The Daddies originally planned to have their Oct. 2 Session show as an outlet for the band to run through the set they don’t do at performance centers — ska, punk and rockabilly. But the band brought back guitarist Chris Ward, who played with the band a few years ago, Perry says. Because having rehearsal during the pandemic is so difficult, it’s been easier to learn the swing songs, he adds.
Yet the pandemic has been a good time for Perry to write. He says the Daddies have three new albums on the horizon: swing, ska/pop and rockabilly. And the varied genres of those albums is a trend for the band. “The Daddies have never been limited to one style,” he adds. “We’ve been successful in certain ways, but if we had stuck to one style, we’d have been easier to market.”
The past year has been a time for Perry to reflect on the band and its musical vision, too, he says. He’s been following the first part of the vision of the Daddies when he first started the band and bought the drums and banjo and started playing swing-based music, he says. But a second part of the vision that he compares to the 1980s British ska band the Madness’ combination of lyrical themes of the working class with the Victorian era sounds of music hall.

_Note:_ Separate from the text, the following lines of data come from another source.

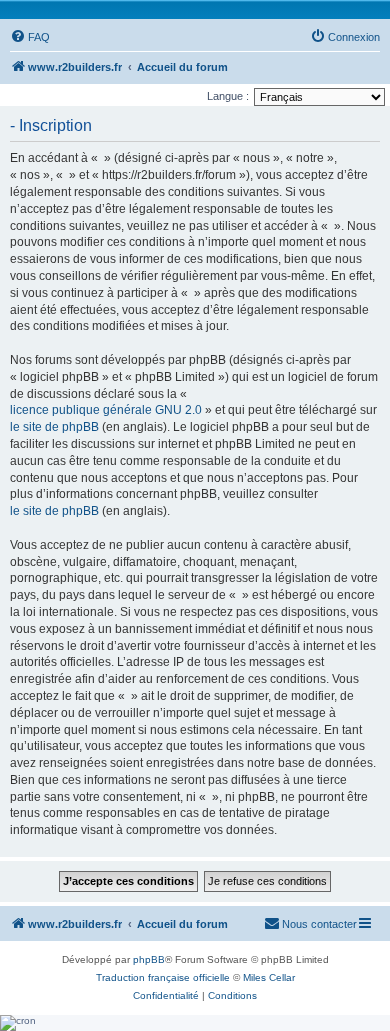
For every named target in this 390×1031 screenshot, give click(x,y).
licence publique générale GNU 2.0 (106, 410)
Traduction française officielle (163, 977)
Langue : (228, 96)
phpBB (149, 959)
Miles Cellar (269, 977)
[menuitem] (30, 37)
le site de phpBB (54, 427)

“We’d deal with racism and working class issues like child abuse,” he says. “You take the traditional sounds of America — jazz — and plug that into a new kind of working class stories.” That’s been in earlier Daddies albums, like Zoot Suit Riot, Perry adds, though it was more cryptic. “But now there’s a lot more straightforward material, and it’s just more fun and danceable,” he says.